* **Exercise objective**:
After locating the line that contains "Where should I", output that line and each one following it, exactly, to the end of the entries. No pictures.

* **Record set**:
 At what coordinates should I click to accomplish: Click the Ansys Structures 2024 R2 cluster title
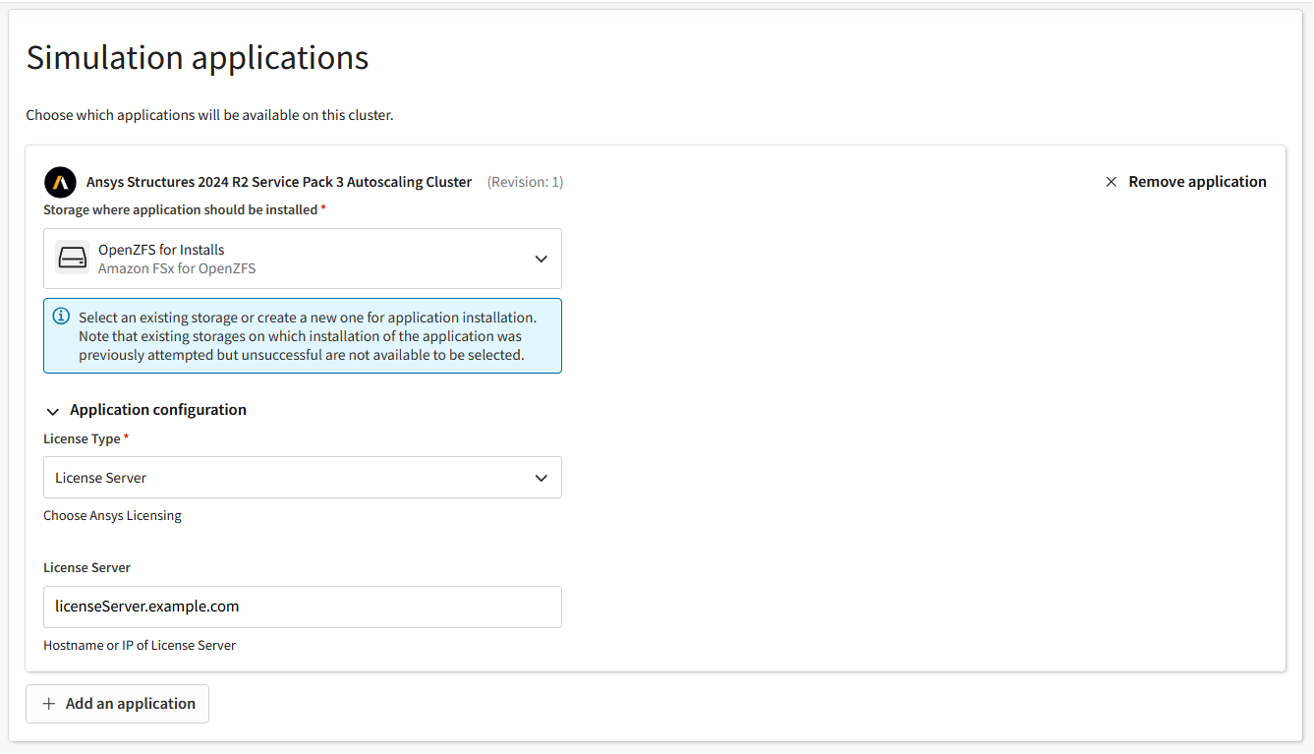tap(277, 181)
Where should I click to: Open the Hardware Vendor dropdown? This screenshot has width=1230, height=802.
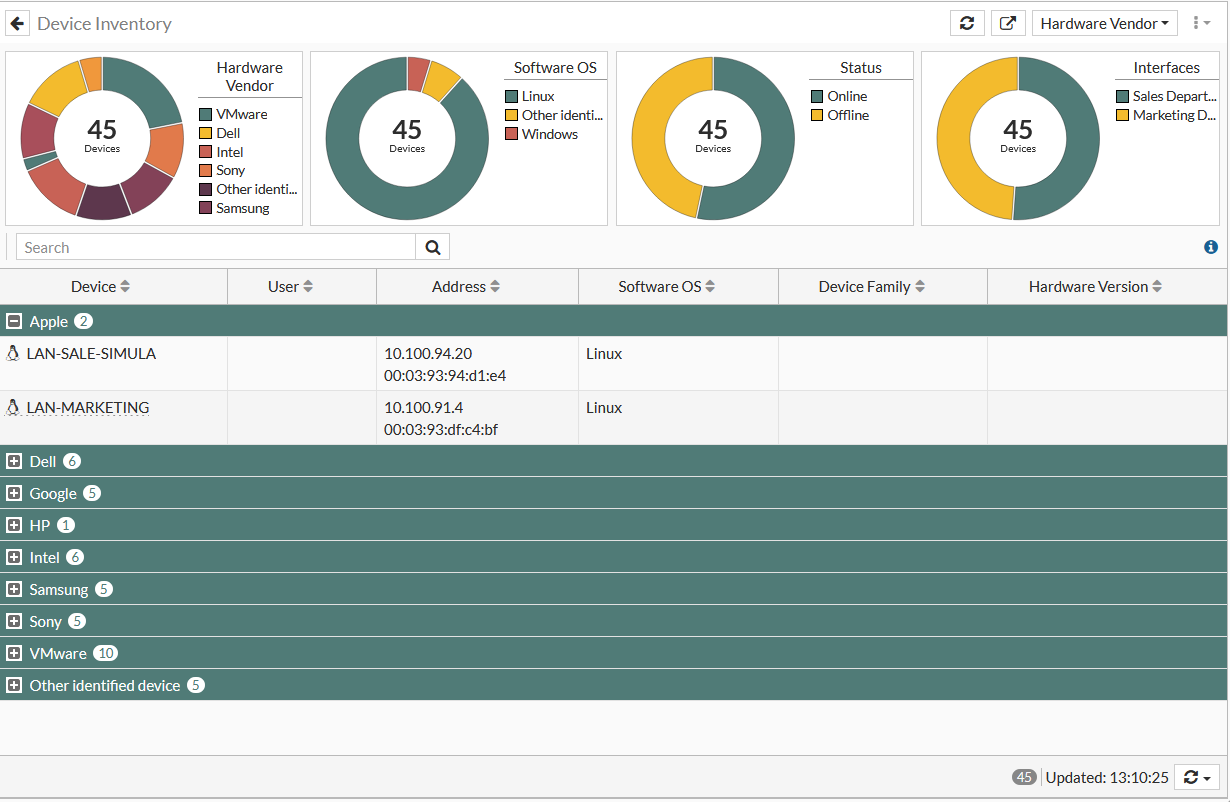pyautogui.click(x=1104, y=23)
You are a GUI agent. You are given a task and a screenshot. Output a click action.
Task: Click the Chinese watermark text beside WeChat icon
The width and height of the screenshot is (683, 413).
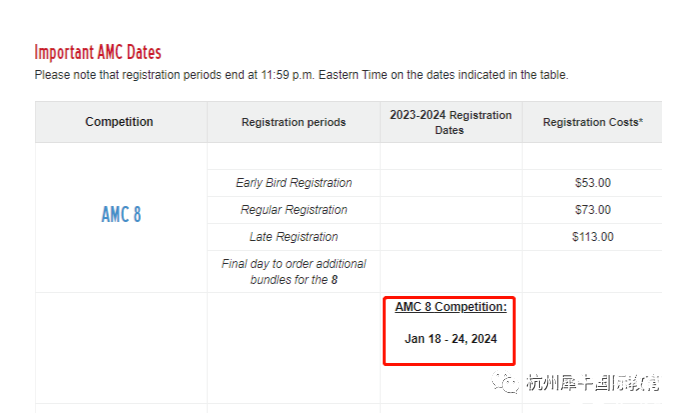point(592,383)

* **Result for this exercise**:
Where should I click to: Open the Hardware Vendor dropdown? This screenshot has width=1230, height=802.
pyautogui.click(x=1104, y=23)
You are a GUI agent. You are given a task and a screenshot. Output a click action.
Task: Click the Chinese watermark text beside WeChat icon
The width and height of the screenshot is (683, 413).
point(592,383)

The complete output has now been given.